Saved entries

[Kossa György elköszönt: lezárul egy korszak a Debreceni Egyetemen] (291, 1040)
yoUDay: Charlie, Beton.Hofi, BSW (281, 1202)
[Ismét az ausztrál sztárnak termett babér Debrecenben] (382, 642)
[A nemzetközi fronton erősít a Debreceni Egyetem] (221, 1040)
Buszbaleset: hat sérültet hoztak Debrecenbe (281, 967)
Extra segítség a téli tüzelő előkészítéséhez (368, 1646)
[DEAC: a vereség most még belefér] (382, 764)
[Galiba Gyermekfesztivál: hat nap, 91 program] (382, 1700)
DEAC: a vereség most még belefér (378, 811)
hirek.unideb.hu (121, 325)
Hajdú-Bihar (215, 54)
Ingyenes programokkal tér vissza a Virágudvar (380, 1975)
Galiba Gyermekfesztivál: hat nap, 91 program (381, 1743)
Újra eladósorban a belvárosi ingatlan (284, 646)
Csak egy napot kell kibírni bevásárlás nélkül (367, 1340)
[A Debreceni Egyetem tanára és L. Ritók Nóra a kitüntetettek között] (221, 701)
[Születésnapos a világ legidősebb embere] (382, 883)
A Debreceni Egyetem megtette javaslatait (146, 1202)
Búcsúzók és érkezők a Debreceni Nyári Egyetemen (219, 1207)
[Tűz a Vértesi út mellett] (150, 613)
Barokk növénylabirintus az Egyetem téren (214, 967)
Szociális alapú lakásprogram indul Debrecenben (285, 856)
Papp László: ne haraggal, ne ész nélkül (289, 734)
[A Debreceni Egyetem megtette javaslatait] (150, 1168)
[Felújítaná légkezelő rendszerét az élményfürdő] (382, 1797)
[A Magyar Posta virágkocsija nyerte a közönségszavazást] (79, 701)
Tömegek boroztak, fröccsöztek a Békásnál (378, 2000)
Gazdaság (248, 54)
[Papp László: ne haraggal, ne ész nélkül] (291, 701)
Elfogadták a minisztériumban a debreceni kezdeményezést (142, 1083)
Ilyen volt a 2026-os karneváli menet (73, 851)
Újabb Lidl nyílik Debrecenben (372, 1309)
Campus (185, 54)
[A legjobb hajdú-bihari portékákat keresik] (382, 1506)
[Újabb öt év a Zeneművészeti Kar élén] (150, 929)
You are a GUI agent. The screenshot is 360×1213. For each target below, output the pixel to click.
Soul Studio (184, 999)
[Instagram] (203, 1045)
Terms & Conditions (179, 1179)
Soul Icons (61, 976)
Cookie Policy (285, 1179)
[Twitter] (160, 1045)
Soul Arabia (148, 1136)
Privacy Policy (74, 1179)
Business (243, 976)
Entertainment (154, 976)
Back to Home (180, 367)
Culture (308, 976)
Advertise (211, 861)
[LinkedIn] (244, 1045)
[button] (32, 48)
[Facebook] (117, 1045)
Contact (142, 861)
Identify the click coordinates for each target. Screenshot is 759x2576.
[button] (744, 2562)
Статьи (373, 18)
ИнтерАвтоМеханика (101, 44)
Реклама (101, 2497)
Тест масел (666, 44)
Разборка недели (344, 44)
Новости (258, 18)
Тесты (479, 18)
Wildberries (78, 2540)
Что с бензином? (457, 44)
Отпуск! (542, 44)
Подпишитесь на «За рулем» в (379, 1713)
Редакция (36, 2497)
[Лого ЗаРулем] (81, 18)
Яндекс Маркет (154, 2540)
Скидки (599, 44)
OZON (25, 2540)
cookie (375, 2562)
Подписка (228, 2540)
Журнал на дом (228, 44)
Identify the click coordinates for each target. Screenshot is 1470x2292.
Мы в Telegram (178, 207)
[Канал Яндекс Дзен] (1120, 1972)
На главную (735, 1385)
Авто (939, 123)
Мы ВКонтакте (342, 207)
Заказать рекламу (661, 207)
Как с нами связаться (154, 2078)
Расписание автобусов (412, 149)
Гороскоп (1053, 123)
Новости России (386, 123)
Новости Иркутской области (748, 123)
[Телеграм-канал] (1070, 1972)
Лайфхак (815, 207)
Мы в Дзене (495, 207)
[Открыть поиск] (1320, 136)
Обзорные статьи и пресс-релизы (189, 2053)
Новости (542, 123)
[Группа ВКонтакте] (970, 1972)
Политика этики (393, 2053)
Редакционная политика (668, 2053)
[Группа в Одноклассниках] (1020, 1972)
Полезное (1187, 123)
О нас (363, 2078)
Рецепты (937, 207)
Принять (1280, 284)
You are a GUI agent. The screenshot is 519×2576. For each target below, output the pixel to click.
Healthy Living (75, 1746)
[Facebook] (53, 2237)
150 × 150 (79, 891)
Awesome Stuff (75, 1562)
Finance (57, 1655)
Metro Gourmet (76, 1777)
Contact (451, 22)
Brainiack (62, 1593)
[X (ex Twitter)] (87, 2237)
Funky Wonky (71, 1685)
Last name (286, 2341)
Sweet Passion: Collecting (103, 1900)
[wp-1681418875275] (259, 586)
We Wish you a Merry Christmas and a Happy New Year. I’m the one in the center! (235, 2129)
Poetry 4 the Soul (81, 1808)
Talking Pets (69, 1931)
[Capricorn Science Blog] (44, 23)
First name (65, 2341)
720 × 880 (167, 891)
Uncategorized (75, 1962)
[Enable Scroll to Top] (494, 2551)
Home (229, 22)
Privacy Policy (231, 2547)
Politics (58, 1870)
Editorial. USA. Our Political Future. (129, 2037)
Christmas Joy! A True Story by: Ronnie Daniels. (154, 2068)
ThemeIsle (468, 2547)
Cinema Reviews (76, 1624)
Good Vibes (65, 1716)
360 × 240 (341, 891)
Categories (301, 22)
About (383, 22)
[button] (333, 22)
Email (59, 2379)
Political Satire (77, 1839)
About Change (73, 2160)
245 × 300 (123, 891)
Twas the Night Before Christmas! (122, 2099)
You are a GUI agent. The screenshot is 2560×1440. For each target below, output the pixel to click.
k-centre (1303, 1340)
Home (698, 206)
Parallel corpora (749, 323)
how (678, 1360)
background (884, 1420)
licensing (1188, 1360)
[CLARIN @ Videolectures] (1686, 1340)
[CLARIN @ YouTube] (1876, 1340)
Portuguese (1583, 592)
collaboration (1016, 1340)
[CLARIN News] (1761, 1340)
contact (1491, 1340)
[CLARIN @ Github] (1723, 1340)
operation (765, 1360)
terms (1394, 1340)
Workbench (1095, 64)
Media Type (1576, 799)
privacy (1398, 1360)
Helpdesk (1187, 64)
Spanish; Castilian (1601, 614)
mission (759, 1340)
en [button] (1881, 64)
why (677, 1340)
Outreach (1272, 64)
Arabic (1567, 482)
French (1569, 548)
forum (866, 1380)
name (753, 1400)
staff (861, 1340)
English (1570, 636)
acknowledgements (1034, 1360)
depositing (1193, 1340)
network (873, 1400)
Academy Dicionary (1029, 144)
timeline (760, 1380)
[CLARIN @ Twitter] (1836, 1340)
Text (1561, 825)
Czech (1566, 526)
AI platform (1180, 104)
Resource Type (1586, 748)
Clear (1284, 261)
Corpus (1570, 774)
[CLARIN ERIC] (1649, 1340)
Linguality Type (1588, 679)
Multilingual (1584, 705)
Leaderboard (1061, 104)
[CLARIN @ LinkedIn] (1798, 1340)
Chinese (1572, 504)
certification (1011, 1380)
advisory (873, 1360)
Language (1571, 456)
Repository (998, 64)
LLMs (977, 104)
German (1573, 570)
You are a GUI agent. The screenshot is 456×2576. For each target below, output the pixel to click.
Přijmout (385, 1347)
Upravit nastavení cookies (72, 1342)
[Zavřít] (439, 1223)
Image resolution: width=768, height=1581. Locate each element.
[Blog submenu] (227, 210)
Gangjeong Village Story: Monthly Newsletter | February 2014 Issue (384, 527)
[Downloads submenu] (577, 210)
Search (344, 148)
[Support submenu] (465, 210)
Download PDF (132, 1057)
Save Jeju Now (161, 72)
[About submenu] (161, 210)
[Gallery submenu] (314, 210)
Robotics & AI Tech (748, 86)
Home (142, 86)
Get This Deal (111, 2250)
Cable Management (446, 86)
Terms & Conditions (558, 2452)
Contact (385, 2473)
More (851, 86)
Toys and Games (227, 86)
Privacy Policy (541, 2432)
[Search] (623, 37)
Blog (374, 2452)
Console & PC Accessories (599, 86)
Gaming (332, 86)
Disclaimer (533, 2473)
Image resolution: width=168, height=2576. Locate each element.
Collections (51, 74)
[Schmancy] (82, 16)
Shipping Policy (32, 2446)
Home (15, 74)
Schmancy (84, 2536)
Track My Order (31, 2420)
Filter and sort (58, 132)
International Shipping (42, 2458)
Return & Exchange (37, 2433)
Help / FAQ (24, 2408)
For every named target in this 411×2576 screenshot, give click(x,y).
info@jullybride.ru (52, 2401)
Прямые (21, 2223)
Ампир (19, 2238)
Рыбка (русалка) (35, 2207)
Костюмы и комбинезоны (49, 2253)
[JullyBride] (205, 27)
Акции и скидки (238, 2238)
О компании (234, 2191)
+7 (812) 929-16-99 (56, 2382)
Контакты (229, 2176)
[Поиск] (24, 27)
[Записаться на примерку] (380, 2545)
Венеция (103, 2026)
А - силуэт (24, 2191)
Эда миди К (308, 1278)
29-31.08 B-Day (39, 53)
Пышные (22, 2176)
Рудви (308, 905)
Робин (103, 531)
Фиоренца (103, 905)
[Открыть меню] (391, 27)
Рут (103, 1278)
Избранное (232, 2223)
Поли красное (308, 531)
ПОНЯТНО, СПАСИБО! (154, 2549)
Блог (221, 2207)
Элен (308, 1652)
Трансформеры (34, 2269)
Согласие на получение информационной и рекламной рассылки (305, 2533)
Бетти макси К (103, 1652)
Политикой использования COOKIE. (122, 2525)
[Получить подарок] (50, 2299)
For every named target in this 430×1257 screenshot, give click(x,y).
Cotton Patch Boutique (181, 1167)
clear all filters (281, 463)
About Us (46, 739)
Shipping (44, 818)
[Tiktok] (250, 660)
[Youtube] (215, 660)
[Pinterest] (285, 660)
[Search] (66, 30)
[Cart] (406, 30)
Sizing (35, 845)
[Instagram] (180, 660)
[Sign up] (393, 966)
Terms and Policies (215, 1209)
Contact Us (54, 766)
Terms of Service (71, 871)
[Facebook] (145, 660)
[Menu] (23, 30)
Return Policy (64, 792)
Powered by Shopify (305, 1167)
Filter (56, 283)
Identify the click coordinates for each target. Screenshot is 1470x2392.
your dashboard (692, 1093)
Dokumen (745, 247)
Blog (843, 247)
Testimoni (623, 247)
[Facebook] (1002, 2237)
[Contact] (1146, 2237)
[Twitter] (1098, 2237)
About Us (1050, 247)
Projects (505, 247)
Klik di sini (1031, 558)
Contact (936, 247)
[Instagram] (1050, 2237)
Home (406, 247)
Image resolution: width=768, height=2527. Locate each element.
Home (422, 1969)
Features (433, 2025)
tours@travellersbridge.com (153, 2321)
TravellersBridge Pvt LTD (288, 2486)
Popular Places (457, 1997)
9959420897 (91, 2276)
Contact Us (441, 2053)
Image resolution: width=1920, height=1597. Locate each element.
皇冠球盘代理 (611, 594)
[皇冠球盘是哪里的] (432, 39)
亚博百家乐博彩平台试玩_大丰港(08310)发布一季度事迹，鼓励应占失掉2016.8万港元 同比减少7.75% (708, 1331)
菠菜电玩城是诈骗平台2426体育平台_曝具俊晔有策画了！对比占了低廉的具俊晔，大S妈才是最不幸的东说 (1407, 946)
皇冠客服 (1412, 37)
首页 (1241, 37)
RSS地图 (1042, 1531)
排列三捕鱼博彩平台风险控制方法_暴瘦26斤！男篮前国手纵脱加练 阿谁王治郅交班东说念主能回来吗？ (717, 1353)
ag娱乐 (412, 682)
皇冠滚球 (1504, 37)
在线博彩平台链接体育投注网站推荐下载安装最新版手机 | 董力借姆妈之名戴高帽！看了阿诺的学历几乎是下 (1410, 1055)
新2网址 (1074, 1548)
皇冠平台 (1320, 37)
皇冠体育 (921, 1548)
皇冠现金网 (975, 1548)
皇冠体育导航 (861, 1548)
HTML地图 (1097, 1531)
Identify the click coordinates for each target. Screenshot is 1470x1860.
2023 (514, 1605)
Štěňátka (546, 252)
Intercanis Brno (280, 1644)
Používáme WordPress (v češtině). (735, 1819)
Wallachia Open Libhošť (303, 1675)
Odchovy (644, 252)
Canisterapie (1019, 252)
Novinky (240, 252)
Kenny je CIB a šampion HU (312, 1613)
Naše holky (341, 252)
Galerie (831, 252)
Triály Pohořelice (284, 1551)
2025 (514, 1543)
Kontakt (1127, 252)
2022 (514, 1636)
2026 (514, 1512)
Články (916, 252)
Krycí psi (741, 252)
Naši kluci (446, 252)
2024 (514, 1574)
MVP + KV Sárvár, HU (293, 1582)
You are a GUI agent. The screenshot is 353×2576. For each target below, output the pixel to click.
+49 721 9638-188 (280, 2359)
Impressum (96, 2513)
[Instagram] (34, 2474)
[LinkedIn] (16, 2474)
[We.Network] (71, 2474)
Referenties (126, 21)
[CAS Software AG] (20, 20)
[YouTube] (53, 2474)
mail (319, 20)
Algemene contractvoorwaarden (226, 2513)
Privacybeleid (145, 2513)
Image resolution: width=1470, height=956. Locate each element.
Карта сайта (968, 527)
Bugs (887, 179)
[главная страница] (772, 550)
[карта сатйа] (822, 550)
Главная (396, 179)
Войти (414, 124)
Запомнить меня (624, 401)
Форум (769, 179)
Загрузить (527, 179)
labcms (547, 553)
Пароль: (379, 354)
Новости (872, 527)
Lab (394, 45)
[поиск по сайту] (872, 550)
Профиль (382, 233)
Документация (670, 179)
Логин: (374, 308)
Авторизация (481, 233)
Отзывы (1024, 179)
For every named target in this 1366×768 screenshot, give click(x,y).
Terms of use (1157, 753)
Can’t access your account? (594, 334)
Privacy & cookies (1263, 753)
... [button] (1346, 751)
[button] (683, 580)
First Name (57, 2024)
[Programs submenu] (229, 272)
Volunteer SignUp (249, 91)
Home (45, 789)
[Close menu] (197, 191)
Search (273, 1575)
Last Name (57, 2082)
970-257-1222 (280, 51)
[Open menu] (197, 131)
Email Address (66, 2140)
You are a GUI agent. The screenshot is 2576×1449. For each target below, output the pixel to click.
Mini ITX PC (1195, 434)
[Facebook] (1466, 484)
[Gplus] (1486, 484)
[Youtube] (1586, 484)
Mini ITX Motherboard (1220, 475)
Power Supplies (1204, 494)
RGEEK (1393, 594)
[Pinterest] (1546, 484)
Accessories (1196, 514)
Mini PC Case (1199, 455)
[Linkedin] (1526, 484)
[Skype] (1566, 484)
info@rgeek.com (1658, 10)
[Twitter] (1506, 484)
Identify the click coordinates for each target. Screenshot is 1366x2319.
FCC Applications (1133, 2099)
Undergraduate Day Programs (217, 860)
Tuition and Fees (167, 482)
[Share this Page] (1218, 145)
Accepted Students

TASK: Restate word for word the entries above, starting at the line with "LLMs (977, 104)" and ending at the line with "[Blog submenu] (227, 210)", inclusive, and no others.

WRITTEN ANSWER:
LLMs (977, 104)
German (1573, 570)
You are a GUI agent. The screenshot is 456×2576. For each target below, output the pixel to click.
Přijmout (385, 1347)
Upravit nastavení cookies (72, 1342)
[Zavřít] (439, 1223)
Image resolution: width=768, height=1581. Locate each element.
[Blog submenu] (227, 210)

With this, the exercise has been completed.